**What you are asked to do:** Write out every line below that contains "computer".

────────────────

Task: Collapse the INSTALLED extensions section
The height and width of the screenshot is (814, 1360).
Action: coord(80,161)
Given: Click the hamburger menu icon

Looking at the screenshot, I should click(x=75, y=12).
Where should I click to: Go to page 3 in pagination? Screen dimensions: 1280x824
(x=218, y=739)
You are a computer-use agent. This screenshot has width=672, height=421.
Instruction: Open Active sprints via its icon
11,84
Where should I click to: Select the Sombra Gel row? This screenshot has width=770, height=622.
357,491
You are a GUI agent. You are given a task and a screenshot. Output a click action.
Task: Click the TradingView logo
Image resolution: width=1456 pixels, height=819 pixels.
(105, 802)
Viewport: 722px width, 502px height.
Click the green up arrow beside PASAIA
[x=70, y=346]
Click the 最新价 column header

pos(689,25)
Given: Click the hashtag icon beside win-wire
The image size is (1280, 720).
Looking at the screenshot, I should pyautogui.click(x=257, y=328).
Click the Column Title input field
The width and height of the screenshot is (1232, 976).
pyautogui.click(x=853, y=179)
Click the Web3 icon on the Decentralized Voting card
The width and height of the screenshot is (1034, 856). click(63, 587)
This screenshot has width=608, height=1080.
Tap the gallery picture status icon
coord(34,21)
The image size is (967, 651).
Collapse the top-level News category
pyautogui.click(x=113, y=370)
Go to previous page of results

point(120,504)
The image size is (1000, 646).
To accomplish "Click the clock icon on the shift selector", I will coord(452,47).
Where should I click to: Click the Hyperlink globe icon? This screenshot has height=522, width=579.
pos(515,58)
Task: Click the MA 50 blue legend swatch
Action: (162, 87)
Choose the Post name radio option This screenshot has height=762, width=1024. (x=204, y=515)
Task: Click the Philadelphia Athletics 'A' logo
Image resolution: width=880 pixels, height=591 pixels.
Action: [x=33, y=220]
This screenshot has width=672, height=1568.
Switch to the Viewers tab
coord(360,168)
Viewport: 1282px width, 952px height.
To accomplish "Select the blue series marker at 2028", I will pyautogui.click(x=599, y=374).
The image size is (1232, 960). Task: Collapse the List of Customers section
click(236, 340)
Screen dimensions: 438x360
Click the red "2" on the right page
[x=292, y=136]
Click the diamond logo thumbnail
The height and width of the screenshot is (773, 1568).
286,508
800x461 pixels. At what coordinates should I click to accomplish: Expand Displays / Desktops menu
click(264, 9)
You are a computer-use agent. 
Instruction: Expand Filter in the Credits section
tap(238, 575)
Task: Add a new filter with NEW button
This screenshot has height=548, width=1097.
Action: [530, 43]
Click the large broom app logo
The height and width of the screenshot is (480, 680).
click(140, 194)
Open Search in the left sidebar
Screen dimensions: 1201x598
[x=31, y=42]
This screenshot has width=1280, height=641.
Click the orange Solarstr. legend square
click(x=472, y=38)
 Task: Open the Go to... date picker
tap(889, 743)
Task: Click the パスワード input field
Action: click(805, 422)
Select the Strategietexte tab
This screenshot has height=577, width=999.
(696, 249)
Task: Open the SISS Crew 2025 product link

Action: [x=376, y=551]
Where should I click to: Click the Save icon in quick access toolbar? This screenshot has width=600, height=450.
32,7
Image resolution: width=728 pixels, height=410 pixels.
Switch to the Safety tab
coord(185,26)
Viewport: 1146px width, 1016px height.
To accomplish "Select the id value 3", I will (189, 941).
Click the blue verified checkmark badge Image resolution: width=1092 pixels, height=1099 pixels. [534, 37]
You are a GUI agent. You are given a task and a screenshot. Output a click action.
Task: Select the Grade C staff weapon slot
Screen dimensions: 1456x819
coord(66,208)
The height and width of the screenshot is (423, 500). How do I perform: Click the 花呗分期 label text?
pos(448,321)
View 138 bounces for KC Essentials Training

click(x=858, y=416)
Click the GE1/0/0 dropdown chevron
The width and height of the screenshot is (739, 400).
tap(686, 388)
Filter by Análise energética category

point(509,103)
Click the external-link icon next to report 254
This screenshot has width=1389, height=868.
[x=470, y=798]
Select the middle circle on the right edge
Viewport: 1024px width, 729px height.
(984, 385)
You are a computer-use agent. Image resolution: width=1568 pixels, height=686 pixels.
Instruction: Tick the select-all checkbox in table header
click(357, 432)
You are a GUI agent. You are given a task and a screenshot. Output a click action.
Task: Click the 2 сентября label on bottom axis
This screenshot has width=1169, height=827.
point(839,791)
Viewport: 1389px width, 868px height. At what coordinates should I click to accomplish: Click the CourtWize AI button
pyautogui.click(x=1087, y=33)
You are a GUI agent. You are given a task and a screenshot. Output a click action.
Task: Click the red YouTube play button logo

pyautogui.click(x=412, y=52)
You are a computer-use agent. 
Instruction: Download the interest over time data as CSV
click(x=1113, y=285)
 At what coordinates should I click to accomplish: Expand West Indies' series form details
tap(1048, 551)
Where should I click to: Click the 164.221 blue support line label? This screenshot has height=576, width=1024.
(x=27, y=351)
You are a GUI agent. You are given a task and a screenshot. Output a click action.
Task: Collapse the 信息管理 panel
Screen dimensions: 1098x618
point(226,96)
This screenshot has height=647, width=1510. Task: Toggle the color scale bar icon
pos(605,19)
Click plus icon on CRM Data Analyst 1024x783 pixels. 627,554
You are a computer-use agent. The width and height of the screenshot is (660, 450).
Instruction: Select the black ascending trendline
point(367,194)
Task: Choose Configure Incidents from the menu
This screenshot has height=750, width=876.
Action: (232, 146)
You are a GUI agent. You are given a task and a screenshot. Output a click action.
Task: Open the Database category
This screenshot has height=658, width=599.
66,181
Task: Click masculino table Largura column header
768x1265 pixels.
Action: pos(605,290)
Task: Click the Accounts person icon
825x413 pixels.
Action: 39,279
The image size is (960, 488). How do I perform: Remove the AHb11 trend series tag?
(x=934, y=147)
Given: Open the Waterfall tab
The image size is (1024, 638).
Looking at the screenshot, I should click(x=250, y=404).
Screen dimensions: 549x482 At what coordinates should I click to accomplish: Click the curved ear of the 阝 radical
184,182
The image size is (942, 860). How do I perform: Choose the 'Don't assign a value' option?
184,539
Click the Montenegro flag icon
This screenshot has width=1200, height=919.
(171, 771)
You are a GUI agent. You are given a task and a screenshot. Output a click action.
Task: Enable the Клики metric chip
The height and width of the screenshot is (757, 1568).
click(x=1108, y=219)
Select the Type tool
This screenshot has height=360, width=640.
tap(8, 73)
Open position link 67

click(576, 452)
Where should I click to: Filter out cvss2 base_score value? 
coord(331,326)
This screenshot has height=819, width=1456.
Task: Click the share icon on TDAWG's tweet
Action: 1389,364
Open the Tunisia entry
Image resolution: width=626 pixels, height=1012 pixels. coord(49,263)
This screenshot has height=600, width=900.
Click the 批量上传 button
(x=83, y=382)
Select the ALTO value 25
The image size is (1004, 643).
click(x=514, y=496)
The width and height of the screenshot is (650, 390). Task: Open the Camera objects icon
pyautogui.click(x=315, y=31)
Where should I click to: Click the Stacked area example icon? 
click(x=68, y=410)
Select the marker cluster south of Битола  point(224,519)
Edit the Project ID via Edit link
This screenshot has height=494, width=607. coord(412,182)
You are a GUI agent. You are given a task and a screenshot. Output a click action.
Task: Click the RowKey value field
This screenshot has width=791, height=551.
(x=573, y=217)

────────────────

**Exercise solution:**
You are a computer-use agent. This screenshot has width=672, height=421.
You are a computer-use agent. 
You are a computer-use agent. Image resolution: width=1568 pixels, height=686 pixels.
You are a computer-use agent. 
You are a computer-use agent. The width and height of the screenshot is (660, 450).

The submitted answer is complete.